*** Opening Dataset records ***
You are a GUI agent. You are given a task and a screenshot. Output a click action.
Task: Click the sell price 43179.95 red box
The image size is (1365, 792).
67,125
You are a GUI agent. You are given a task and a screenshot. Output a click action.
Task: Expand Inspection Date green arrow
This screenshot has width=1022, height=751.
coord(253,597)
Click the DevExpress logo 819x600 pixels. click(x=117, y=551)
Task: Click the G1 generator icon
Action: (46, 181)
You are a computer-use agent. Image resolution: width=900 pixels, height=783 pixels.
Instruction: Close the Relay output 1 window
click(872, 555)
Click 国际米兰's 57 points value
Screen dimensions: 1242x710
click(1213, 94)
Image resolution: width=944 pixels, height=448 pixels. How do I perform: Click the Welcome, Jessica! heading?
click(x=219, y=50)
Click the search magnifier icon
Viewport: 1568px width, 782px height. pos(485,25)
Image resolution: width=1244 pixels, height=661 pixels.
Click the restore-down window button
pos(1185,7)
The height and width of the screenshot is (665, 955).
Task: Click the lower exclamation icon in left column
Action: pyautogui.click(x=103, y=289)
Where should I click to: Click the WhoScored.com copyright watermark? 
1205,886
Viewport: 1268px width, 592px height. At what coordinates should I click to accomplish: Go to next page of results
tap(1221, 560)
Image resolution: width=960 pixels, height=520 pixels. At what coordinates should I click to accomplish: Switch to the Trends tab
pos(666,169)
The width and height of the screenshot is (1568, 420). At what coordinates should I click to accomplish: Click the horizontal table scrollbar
*** Closing Dataset records ***
■ Prompt
Exact copies of all the records are to be printed.

■ Task answer
You are a GUI agent. You are given a task and a screenshot. Output a click action.
Task: Click the sell price 43179.95 red box
The image size is (1365, 792).
67,125
You are a GUI agent. You are given a task and a screenshot. Output a click action.
Task: Expand Inspection Date green arrow
This screenshot has width=1022, height=751.
coord(253,597)
Click the DevExpress logo 819x600 pixels. click(x=117, y=551)
Task: Click the G1 generator icon
Action: (46, 181)
You are a computer-use agent. Image resolution: width=900 pixels, height=783 pixels.
Instruction: Close the Relay output 1 window
click(872, 555)
Click 国际米兰's 57 points value
Screen dimensions: 1242x710
click(1213, 94)
Image resolution: width=944 pixels, height=448 pixels. How do I perform: Click the Welcome, Jessica! heading?
click(x=219, y=50)
Click the search magnifier icon
Viewport: 1568px width, 782px height. pos(485,25)
Image resolution: width=1244 pixels, height=661 pixels.
Click the restore-down window button
pos(1185,7)
The height and width of the screenshot is (665, 955).
Task: Click the lower exclamation icon in left column
Action: pyautogui.click(x=103, y=289)
Where should I click to: Click the WhoScored.com copyright watermark? 
1205,886
Viewport: 1268px width, 592px height. At what coordinates should I click to accomplish: Go to next page of results
tap(1221, 560)
Image resolution: width=960 pixels, height=520 pixels. At what coordinates should I click to accomplish: Switch to the Trends tab
pos(666,169)
The width and height of the screenshot is (1568, 420). At what coordinates should I click to accomplish: Click the horizontal table scrollbar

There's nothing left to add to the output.